Monday 28 July 2008

Getting High On Window Cleaning



Skegness, UK: A cannabis farmer who grew almost £250,000 worth of the drug in the belief it would be legalised has been jailed for six years today. 'Obsessive' Steven Green, a window cleaner was so sure the law was about to change he spent hours inventing equipment to market in readiness. He hoped to make his fortune from a tailor-made hydroponics system and a threshing machine he invented to harvest cannabis leaves.Lincoln Crown Court heard how cannabis plants were recovered when police raided Green's home in Friskney in March last year. Just four months later officers returned and found 11.2kg of cannabis, worth £28,000, said Christopher Geeson, prosecuting. Cannabis plants with a potential yield of a further 99kg - worth up to an estimated £247,000 were also found, the court was told.
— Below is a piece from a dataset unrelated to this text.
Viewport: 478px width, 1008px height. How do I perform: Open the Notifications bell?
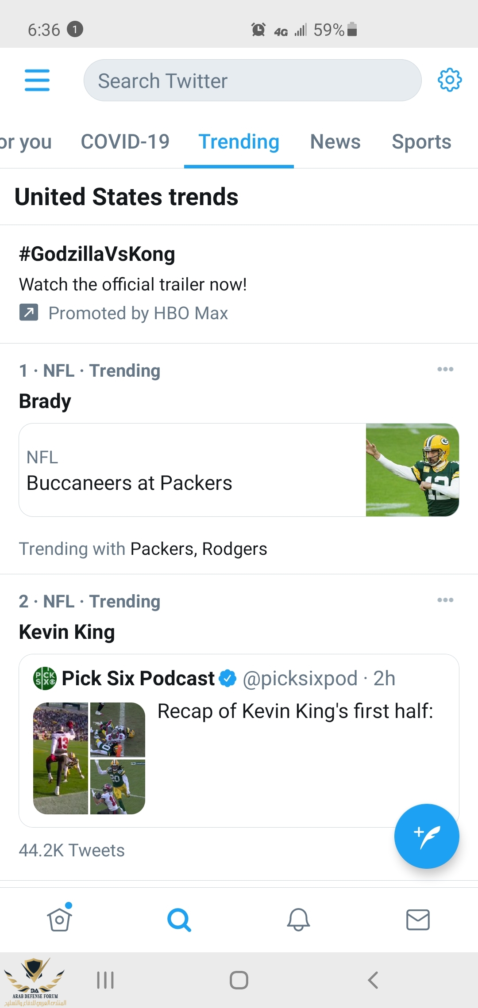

Green claimed he grew the plants simply to develop his inventions and denied he ever intended to supply the drugs to anyone else. But at the end of a trial a jury convicted the 33-year-old, of Halfway Cottage, Main Road, Friskney, of possessing drugs with intent to supply. He had earlier admitted charges of producing cannabis, illegally possessing cannabis and amphetamine and illegally abstracting electricity. Passing sentence, Judge Michael Heath told him: "Your defence was a work of fiction and an insult to the jury's intelligence. "You set up a sophisticated cannabis-growing operation that was in effect a cannabis factory. That was clear from the amount you produced. "Philip Bown, defending, said Green worked as a window-cleaner by day but became 'obsessed' about cannabis away from his job. He told the court: "He comes across as an intelligent but rather eccentric individual who saw business opportunities in various aspects. "He thought he could market the electrical devices and the shredding machine. He thought he could sell them when cannabis became legal. "He added: "He now presents as a very chastened and rather defeated man who considers at the moment that his life is almost at an end. "He is clearly capable of using his skills to a proper ability. Hopefully in the future he will use his ability to devise machinery in a lawful way."